#### Entries provided

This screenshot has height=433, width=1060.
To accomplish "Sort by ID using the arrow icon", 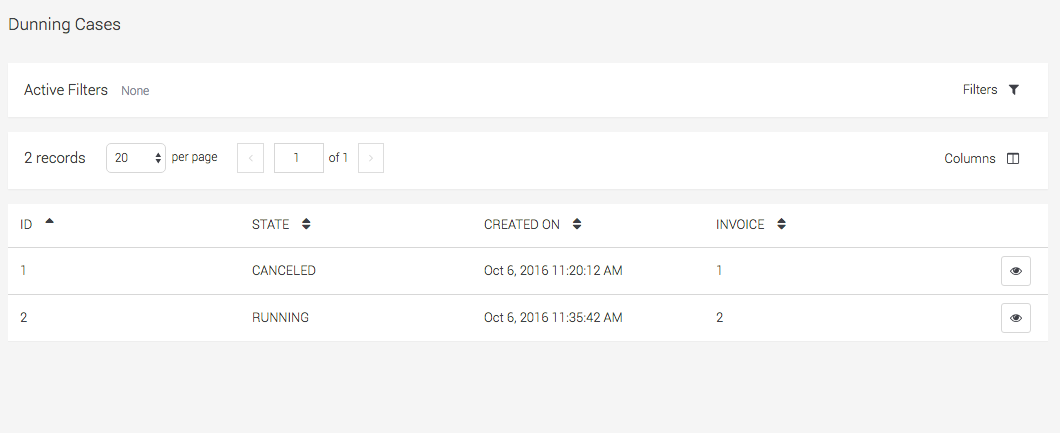I will pyautogui.click(x=49, y=222).
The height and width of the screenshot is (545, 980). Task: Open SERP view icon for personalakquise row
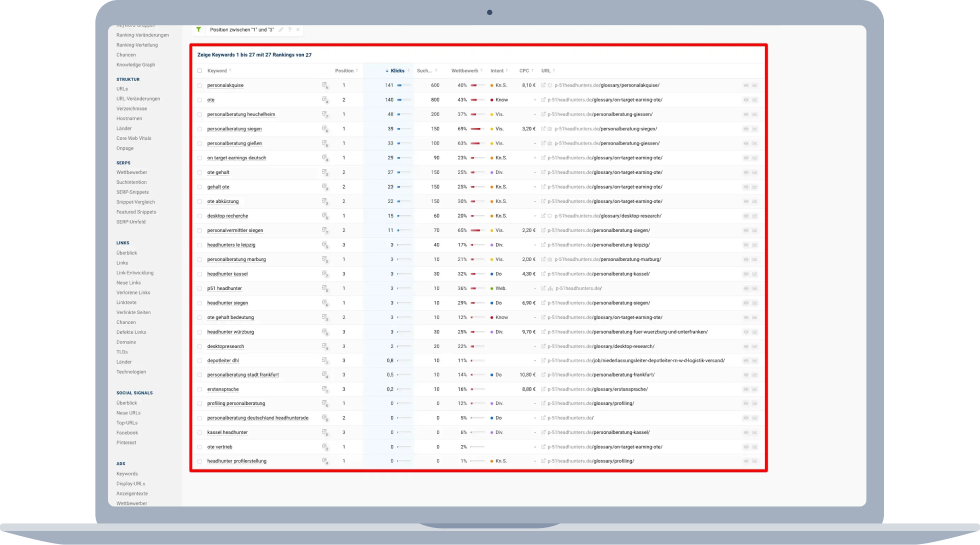click(325, 86)
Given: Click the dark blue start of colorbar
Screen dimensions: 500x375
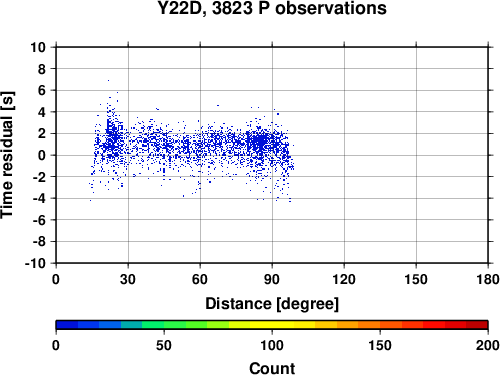Looking at the screenshot, I should (67, 325).
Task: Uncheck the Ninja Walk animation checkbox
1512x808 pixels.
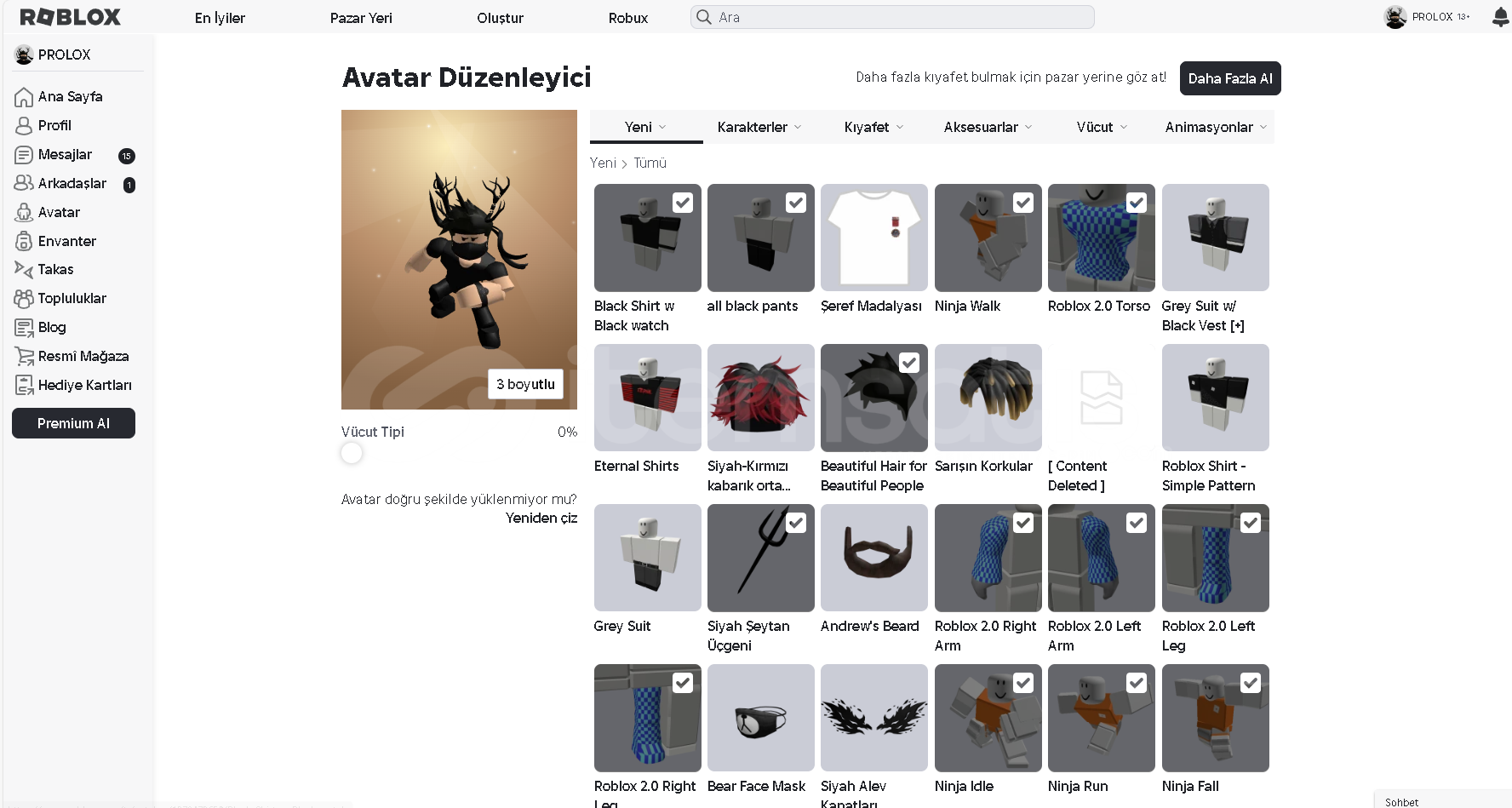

########

▸ **Work request**
Nothing but the lines from the one with "Screen dimensions: 500x375" through the last line of the material above should appear in the answer, each copied exactly, with no pictures.

▸ **Task result**
Screen dimensions: 500x375
Looking at the screenshot, I should (67, 325).
Task: Uncheck the Ninja Walk animation checkbox
1512x808 pixels.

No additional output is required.